An additional cohort of three groups (groups A, D, and W) of male mice (18 wk of age, n = 4 in each) was prepared, and 24-h urine samples were collected using metabolic cages (Hatteras). Plasma samples were obtained from mice as described above. We have recently developed a sensitive and accurate method to measure hAGT using sandwich-type enzyme-linked immunosorbent assay (ELISA) in which a combination of two lines of human-specific AGT antibodies are used. Levels of hAGT in urine and in plasma from mice were measured by this human-specific AGT ELISA as described recently (21).
Statistical analysis was performed using a one-way factorial ANOVA with post hoc Scheffé's F test. All data are presented as means ± SE. P < 0.05 was considered significant.
Systolic BPs (Fig. 1A) were similar at 12 wk of age among the three groups. Systolic BP progressively increased from 116 ± 5 mmHg (12 wk) to 140 ± 7 (18 wk) in double-transgenic mice (group D) expressing hR systemically in addition to hAGT only in the kidney during this period. This increase was not observed in single-transgenic mice (group A, 117 ± 2 at 18 wk) expressing hAGT only in the kidney or wild-type mice (group W, 116 ± 2 at 18 wk).
Exogenous hAGT mRNA.
Figure 1B demonstrates a representative amplification plot of the real-time RT-PCR for exogenous hAGT mRNA. Kidney RNA samples from group A and group D mice demonstrated an equivalent amplification. Kidney RNA samples from group W mice did not show any amplification. Moreover, liver samples from either group A, group D, or group W mice did not exhibit any amplification. These data clearly indicate that the exogenous hAGT mRNA was expressed in the kidneys of group A and group D mice and not in the liver, showing that hAGT does not simply colocalize with mAGT.
Exogenous hAGT protein.
Figure 1C demonstrates a representative Western blot analysis for exogenous hAGT protein. The antibody specific for hAGT recognized AGT in human kidney and plasma but not in rat kidney. We previously reported that Western blot analysis for rat AGT demonstrates double bands in plasma but a single band in kidney because of the different magnitude of glycosylation (24). This interpretation may account for the double band in human plasma and the single band in human kidney. With the use of this human-specific AGT antibody, kidney protein samples from group A, D, and W mice were evaluated. As depicted in Fig. 1C, this human-specific AGT antibody demonstrated AGT protein in group A and D mice but not in group W mice. These data clearly indicate that the exogenous hAGT protein was expressed in the kidneys of group A and D mice.

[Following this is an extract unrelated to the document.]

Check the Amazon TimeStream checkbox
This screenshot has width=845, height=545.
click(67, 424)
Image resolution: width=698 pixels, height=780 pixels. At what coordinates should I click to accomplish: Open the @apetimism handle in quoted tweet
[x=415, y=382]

Plasma and kidney ANG II levels.
As demonstrated in Fig. 1D, plasma ANG II concentrations were similar among the three groups. However, kidney ANG II levels were increased significantly in group D mice (216 ± 43 fmol/g) compared with group A (117 ± 16) and group W (118 ± 17) mice, as depicted in Fig. 1E. Thus selective stimulation of intrarenal hAGT in group D mice leads to increases in ANG II levels that are restricted to the kidney and do not lead to increases in plasma ANG II levels, indicating no perceptible release of intrarenal ANG II systemically.
Endogenous mAGT mRNA.
Figure 2A demonstrates that endogenous mAGT mRNA levels in the kidney were significantly increased in group D mice (1.46 ± 0.19, relative ratio) compared with group A (0.97 ± 0.12) and group W (1.00 ± 0.08) mice. This augmentation was limited to the kidney, and endogenous mAGT mRNA levels in the liver were not altered among the three groups as described in Fig. 2B.
Endogenous mAGT protein.
Figure 2C demonstrates a representative Western blot analysis for endogenous mAGT protein. The antibody specific for rodent AGT recognizes AGT in mouse kidney and rat kidney but not in human kidney. With the use of this rodent-specific AGT antibody, kidney protein samples from group A, D, and W mice were evaluated. As depicted in Fig. 2D, β-actin protein levels were similar among the groups. However, as demonstrated in Fig. 2E, endogenous mAGT protein in the kidney was increased significantly in group D (1.49 ± 0.02, relative ratio) compared with group A (1.03 ± 0.04) and group W (1.00 ± 0.03) mice.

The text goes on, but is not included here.